Vázquez sought out twentysomethings like Santiago to teach at the old school. In a region with few real job opportunities — many of the men here have left for the US and those who stayed behind are subsistence farmers — the offer was tempting.

Meanwhile, people slowly grew accustomed to passing neighbors on the quiet, undulating roads without exchanging a word. In the neighborhoods, they engaged in gossip about whose children had nicer-looking school supplies and which school threw the best end-of-the-year parties.

Soon, parents said children who attended rival schools began bullying each other. Kids who continued attending the original school warned each other not to speak with their friends at the new school.

Parents too felt like they were being pulled in different directions. Monica Mijangos, who sends her three children to the old school, said she felt like “a weird animal” when she went to her godson’s birthday party, where everyone ignored her because they were affiliated with the new school.

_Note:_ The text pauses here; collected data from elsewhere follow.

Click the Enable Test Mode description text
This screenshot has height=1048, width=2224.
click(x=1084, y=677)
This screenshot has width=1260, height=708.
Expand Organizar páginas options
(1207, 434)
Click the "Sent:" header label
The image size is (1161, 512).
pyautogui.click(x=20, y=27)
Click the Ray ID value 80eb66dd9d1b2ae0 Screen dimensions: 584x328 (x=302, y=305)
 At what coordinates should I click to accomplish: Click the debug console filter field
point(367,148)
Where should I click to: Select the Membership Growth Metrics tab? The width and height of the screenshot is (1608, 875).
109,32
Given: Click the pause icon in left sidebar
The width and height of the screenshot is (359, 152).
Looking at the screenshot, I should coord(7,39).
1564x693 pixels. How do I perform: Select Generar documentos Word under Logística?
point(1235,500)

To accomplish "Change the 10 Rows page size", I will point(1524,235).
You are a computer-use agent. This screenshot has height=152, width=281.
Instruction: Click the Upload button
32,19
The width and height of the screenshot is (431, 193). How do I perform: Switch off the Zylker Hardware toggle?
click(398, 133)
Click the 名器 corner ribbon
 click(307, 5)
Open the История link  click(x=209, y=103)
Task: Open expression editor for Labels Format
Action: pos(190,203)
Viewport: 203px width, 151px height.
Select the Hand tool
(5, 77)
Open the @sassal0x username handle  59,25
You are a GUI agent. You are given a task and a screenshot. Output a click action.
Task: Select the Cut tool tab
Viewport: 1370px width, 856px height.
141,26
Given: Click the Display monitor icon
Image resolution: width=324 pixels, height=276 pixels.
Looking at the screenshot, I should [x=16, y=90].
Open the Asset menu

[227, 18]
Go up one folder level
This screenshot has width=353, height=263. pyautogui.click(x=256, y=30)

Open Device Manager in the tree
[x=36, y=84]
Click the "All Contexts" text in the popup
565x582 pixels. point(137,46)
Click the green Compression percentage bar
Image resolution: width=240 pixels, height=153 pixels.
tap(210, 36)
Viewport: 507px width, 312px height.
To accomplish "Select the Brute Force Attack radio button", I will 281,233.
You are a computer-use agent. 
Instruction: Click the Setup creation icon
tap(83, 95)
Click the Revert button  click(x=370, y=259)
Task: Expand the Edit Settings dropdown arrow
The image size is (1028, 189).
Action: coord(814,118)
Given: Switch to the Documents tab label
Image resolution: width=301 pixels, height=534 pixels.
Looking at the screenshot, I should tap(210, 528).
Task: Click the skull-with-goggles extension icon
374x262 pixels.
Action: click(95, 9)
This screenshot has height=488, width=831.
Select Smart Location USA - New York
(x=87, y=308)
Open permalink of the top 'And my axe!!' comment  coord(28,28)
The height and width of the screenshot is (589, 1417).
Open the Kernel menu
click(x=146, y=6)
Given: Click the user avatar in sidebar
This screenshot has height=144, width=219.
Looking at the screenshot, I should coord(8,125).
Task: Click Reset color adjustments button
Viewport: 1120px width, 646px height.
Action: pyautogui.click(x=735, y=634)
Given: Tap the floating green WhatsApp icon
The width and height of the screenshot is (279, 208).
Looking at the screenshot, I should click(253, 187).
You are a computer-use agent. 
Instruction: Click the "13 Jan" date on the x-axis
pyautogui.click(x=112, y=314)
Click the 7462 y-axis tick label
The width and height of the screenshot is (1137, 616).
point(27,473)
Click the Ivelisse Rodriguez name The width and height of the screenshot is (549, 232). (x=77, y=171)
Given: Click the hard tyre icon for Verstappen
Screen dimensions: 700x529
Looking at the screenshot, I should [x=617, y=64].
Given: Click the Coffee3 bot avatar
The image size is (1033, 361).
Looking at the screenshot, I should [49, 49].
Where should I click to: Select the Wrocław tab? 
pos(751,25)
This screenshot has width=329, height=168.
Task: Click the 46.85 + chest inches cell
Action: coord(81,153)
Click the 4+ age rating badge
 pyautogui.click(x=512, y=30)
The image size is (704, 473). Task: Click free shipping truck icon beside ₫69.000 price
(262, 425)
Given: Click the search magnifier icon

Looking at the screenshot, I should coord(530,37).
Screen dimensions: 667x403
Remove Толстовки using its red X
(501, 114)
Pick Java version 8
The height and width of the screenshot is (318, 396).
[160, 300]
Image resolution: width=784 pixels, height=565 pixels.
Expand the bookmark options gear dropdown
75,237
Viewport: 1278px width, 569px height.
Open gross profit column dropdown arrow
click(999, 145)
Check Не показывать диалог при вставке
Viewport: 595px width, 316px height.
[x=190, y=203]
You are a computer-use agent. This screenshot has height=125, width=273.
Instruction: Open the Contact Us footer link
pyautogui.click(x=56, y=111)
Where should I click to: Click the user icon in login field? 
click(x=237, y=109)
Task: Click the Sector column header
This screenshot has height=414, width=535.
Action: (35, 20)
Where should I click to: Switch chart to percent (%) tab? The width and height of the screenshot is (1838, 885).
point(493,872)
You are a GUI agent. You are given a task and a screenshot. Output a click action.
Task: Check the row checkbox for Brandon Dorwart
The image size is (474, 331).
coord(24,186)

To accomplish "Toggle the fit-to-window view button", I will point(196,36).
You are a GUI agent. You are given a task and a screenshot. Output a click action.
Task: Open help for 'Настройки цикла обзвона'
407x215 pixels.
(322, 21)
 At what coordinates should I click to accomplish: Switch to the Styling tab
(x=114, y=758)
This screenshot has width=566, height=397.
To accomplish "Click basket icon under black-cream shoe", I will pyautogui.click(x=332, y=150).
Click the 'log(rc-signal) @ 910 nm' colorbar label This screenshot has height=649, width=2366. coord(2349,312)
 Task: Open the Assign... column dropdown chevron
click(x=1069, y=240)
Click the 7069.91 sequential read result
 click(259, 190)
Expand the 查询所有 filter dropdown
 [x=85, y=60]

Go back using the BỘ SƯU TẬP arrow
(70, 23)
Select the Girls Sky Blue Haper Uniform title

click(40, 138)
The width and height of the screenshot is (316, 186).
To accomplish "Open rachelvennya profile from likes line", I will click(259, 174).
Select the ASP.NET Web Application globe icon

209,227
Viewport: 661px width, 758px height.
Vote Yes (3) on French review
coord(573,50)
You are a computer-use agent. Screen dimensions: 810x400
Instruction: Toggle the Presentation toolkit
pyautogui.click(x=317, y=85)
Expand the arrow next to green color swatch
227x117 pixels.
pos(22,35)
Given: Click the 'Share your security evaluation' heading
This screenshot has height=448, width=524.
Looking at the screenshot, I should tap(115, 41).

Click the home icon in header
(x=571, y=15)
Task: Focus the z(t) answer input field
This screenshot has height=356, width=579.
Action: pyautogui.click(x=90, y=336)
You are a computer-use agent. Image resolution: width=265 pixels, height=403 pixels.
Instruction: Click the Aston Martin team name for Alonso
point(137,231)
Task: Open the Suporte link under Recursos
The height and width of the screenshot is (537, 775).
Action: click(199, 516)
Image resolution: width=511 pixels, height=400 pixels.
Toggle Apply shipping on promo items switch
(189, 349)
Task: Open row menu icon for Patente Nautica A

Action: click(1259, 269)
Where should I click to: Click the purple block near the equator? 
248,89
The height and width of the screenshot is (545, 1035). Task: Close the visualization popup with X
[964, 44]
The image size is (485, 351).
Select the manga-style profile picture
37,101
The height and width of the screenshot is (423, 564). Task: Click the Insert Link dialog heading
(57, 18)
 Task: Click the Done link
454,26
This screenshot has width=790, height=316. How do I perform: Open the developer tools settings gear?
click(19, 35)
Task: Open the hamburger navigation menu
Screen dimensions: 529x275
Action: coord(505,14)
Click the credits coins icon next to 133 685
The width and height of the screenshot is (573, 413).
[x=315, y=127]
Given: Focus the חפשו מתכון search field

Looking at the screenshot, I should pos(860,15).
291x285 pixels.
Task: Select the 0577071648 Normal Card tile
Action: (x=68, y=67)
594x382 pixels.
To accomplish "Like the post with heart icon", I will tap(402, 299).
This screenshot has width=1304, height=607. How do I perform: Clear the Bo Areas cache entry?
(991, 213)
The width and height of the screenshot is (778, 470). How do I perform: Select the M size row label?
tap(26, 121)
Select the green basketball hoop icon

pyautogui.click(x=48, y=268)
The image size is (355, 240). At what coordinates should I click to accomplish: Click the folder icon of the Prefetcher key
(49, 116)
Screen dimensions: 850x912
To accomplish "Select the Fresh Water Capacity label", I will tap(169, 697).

Santiago refused Vázquez's offer to teach at the old school. She said she was appalled that he and other parents were willing to replace experienced teachers with unprepared teacher trainees. Parents at the old school have asked the Oaxaca teachers union, which has been more open to the reform than the national CNTE group, to send the town salaried teachers who have passed the evaluation as proposed in the reform.

But none of the parents here, including Santiago, know what exactly the evaluation measures. And like most parents, she remains protective about her decision.

“Everyone,” she said, "is free to do as they please with their kids."